しかし、考えてみれば、クリングヴァル先生がやっているように、新しい刀を取り出せば幾らでも抜刀できるはずだ。
平和の刀ほどの業物はないだろうが、黒騎士がその気になれば、他の刀だって用意できるだろう。
だが、それをやらないのは、何でだ?
あえて、ダメージを食らってまで、クリングヴァル先生の技を確かめたとでもいうのか。
「まさか、飛竜と技を比べて、全力を出す相手かどうか探っていたとでも?」
「恐らくそうだ。そして、先生はその眼鏡にかなった」
アルトゥール・フォン・ビシュヴァイラーが、静かに立ち上がってくる。
全身から、魔力が溢れんばかりに噴き上がっている。
そういえば、黒騎士は肚の内に虚空への門を持っていた。
あれは、後付けされた聖騎士などと違い、自分で到達した境地である。
ぼくのように額で接続しているのと、何処が異なるというのか。
そう考えているうちに、クリングヴァル先生が動き出す。
夢影歩で眩惑しながら、槍の間合いまで詰める。
左斜め上から撃ち下ろすように降虎、受けられると右斜め上から降虎、あれは、虎手激勢を槍に応用した先生の絶技だ。
黒騎士の意識が上に向いたところで、三擊目の螺旋の雷光が繰り出される。
刹那の片手回転突きが決まるかと見えた瞬間、新たに現れた刀を抜き放った黒騎士がその槍の穂先を斬り落とす。

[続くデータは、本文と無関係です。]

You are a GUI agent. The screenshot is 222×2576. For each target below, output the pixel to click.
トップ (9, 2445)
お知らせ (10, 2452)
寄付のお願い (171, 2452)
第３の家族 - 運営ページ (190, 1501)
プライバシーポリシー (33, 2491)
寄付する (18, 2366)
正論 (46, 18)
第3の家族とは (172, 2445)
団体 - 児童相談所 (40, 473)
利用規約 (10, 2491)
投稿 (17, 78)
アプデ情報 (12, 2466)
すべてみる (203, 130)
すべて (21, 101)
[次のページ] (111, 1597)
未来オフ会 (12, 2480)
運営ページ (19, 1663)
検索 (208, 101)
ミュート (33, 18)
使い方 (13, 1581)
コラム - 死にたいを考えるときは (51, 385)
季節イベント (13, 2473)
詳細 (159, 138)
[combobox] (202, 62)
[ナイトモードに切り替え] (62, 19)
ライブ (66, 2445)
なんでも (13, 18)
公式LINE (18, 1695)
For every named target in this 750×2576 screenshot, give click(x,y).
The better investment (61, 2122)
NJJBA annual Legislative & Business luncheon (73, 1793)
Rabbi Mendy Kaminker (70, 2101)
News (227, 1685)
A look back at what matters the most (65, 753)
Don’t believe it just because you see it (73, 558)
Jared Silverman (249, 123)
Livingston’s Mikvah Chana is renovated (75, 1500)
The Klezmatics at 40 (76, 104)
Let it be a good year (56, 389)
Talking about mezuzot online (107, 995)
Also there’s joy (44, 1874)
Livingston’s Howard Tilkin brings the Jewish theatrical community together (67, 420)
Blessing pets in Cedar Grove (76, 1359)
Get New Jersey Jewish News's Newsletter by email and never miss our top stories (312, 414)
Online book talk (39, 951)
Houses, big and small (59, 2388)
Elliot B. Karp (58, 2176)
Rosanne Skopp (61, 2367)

そのままその刀を投げ捨て、更に新しい刀を出した黒騎士は、連続で神速の断罪に移ろうとした。
そこで、黒騎士の眉が僅かにひそめられる。
あれだけ戦意を漲らせていたクリングヴァル先生の魔力が薄れ、黒騎士の背後に強力な魔力が現れたのだ。
抜き打ちで、黒騎士が背後の気配に斬り付ける。
だが、そこに先生の姿はない。
「いい投影法ね」
エスカモトゥール先生の声が漏れる。
あれは、エスカモトゥール先生の技か?
基礎魔法しか使ってこなかったクリングヴァル先生のいきなりの心理魔法に、黒騎士ですら引っ掛かったか。
背中を見せた黒騎士に、クリングヴァル先生が迫る。
新たな槍での螺旋の雷光が、アルトゥール・フォン・ビシュヴァイラーを貫いた。